Le parquet de grande instance de Lomé a annoncé, dimanche 21 septembre, l’ouverture d’une information judiciaire contre Gnakadé Essossimna, ancienne ministre et figure politique bien connue. Elle est poursuivie pour plusieurs infractions qualifiées de graves, en lien avec la sécurité intérieure de l’État.
Selon le communiqué du parquet, l’enquête a été déclenchée à la suite d’« agissements réitérés » imputés à l’intéressée et jugés de nature à compromettre la stabilité nationale. Interpellée le 17 septembre par la police judiciaire, Mme Gnakadé a d’abord été placée en garde à vue. Les enquêteurs affirment avoir recueilli des indices graves et concordants étayant les soupçons portés contre elle.

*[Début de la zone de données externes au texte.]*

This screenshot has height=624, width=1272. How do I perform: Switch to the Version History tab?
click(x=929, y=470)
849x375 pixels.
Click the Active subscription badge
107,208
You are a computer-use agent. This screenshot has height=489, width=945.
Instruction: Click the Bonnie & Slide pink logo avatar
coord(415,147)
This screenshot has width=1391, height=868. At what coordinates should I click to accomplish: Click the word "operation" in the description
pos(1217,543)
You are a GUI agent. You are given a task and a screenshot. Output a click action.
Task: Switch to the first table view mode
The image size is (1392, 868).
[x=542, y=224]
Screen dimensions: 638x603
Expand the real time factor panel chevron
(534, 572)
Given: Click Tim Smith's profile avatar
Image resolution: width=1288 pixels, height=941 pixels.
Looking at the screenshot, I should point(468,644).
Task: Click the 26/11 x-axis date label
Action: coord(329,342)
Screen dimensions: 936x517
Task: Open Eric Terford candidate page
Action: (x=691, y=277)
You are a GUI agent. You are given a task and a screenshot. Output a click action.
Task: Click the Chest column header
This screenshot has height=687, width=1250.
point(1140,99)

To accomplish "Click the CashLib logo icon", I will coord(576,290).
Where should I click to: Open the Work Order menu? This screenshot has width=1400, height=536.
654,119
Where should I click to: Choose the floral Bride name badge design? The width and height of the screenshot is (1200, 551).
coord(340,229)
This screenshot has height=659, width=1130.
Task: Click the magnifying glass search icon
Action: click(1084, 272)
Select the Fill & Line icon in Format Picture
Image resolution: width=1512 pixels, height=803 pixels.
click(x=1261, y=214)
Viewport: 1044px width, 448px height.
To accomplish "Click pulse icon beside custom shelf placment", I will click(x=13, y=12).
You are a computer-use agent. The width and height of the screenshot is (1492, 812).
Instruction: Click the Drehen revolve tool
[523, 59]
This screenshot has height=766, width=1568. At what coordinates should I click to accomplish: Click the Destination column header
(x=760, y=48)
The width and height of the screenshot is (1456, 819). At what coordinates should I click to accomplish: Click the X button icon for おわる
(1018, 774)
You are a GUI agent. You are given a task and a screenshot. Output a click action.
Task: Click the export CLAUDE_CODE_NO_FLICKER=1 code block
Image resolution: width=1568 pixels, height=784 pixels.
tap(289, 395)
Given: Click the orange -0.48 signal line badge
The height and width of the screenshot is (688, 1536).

Au cours de cette garde à vue, l’ancienne ministre aurait détruit un élément de preuve, un acte considéré comme une tentative d’entrave à la justice. Plusieurs perquisitions ont également été menées, renforçant, selon le parquet, la solidité du dossier d’accusation.
Présentée devant un juge d’instruction, Mme Gnakadé a été inculpée pour incitation au soulèvement contre l’autorité de l’État, publication et diffusion de fausses nouvelles susceptibles d’ébranler le moral des forces armées, troubles aggravés à l’ordre public et entrave au bon fonctionnement de la justice.
Elle a été placée sous mandat de dépôt dans l’attente de la suite de la procédure. Le parquet insiste sur le fait que l’information judiciaire sera conduite « dans le strict respect du code de procédure pénale ».